Methicillin-resistant Staphylococcus aureus (MRSA), which can cause skin and other infections, Staphylococcus epidermidis, which can cause catheter-associated infections, Pseudomonas aeruginosa, Stenotrophomonas maltophilia, which can result in infections including pneumonia, Acinetobacter baumannii, which can cause blood and urinary tract infections and pneumonia, and Escherichia coli, which causes pneumonia and urinary tract infections were the six bacteria studied.
All these strains that were studied were multidrug resistant. Four of the bacteria from the study have been recognized by the World Health Organization (WHO) (S. aureus, A. baumannii, P. aeruginosa, and E. coli) as "priority pathogens" because they are antibiotic-resistant and pose a severe threat to human health. In addition, the lungs in patients with cystic fibrosis are increasingly being found to harbor multidrug-resistant S. maltophilia.
In experiments, MRSA and S. epidermidis were successfully inhibited by 84% of the gold compounds.
The gold metalloantibiotics all successfully combated the remaining 16 gram-negative bacteria. However, antibiotic resistance in gram-negative bacteria is more pronounced, making the need for novel therapies even more urgent.
"All of the gold compounds were effective against at least one of the bacterial species studied, and some displayed potent activity against several multidrug-resistant bacteria," Soto González stated in the press release.
As the two most common causes of hospital-acquired infections, it is particularly encouraging to learn that several of the gold complexes were effective against MRSA and multidrug-resistant A. baumannii.
"Gold (III) complexes, the kind of gold complexes we examined, are comparatively simple and affordable to produce. The doctor continued that they are also simple to modify, which opens up a ton of potential for therapeutic development. The future is optimistic for gold-based antibiotics, as evidenced by research on different varieties of gold metalloantibiotics.

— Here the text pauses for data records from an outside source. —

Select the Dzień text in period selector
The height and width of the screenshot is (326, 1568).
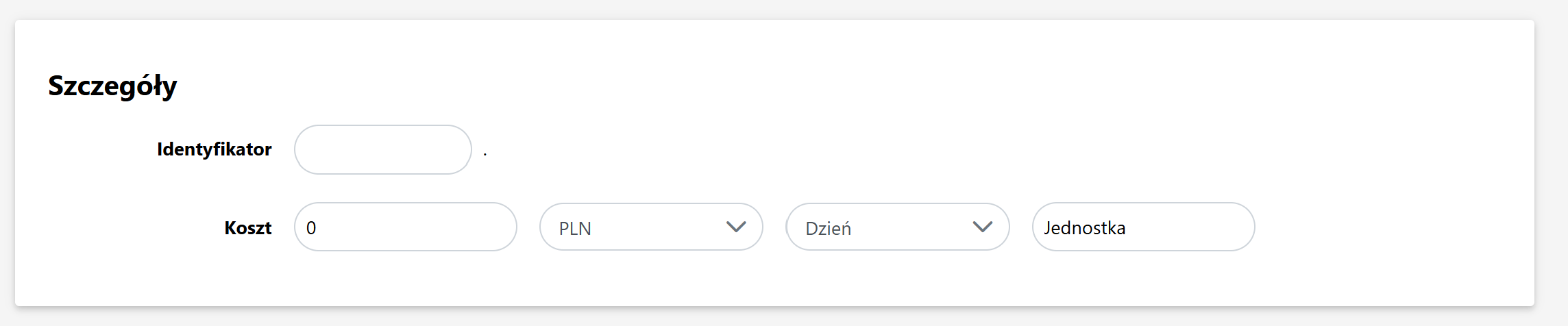(x=828, y=229)
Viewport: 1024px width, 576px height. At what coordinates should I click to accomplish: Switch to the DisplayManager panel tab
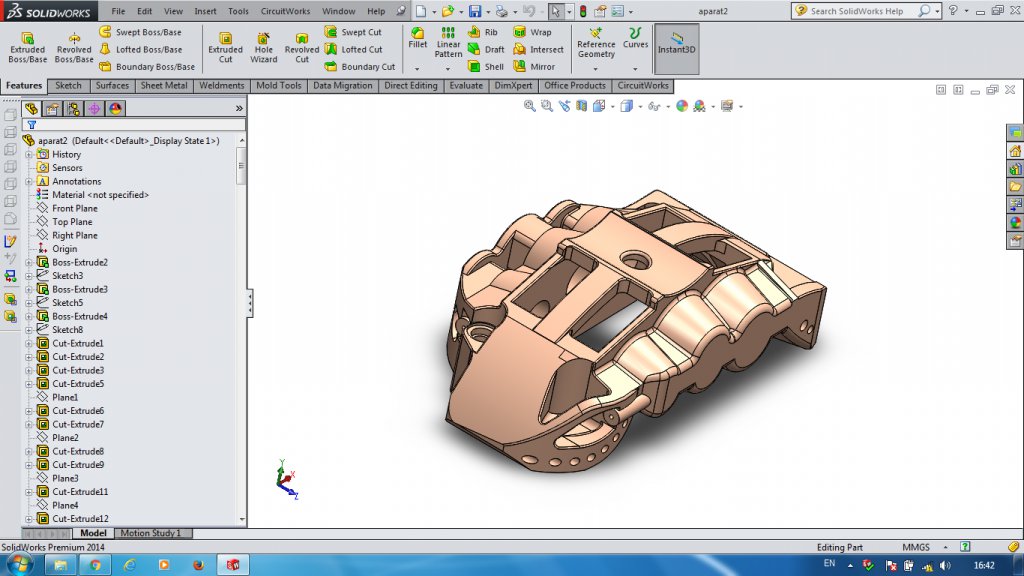115,108
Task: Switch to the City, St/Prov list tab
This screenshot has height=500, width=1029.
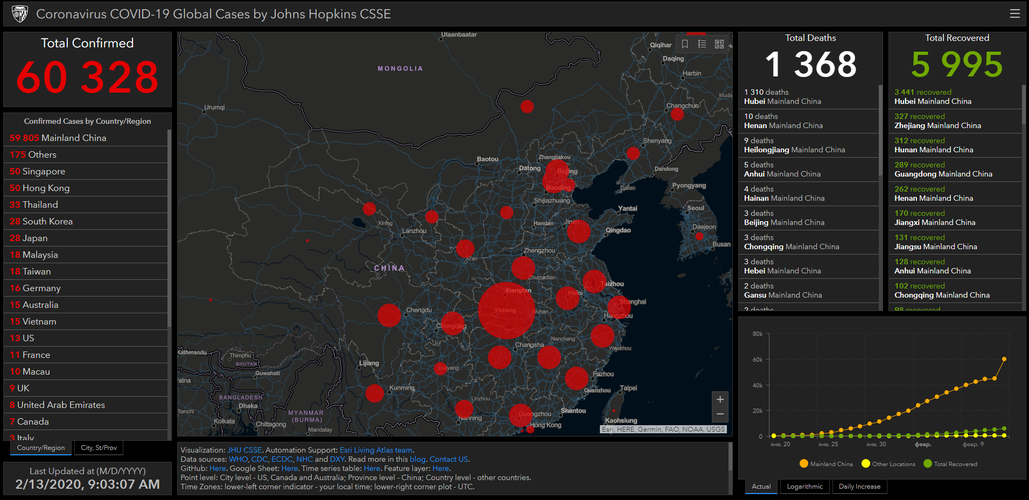Action: click(x=100, y=448)
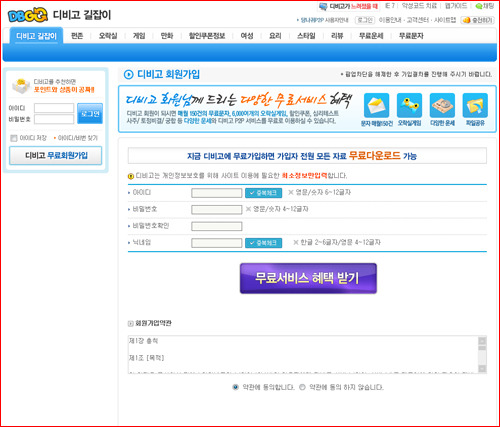500x427 pixels.
Task: Click the DBGO logo icon
Action: click(x=28, y=15)
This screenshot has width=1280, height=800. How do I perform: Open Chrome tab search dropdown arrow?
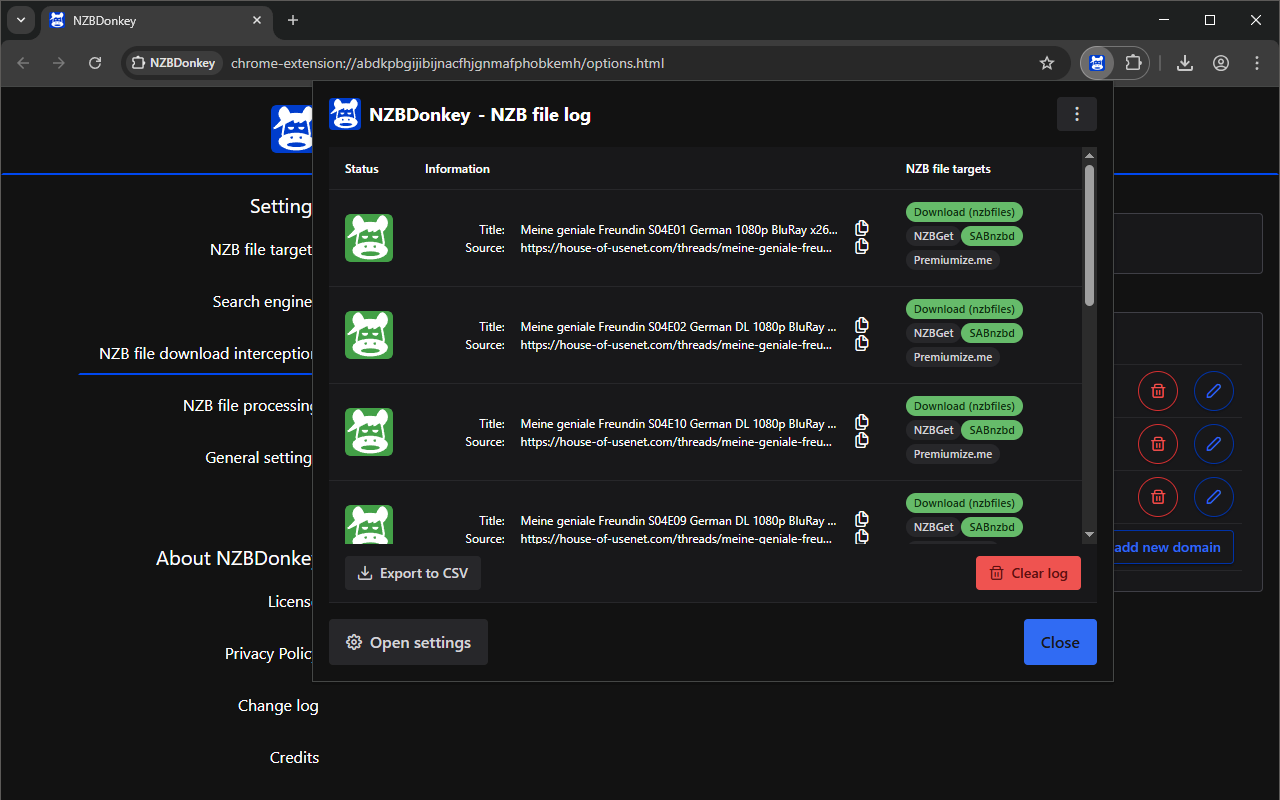click(x=21, y=20)
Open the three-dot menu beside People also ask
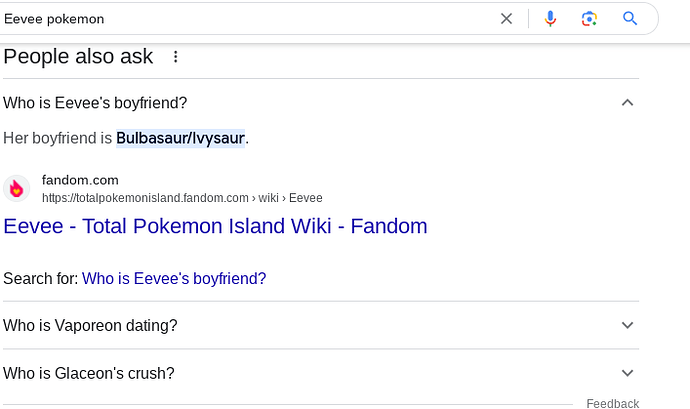Image resolution: width=690 pixels, height=409 pixels. coord(175,56)
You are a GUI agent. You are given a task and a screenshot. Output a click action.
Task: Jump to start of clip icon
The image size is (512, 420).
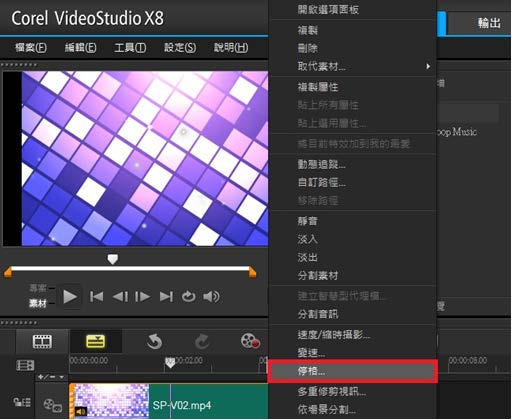coord(96,297)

According to the study, gold complexes kill bacteria using several methods, such as inhibiting the activity of enzymes, interfering with the operation of the bacterial membrane, and causing DNA damage. According to scientists, this procedure should stop the emergence of antibiotic resistance.
Gold-based antibiotics have a bright future. Due to their antibacterial properties, substances having a gold ion at their center present a promising new treatment strategy.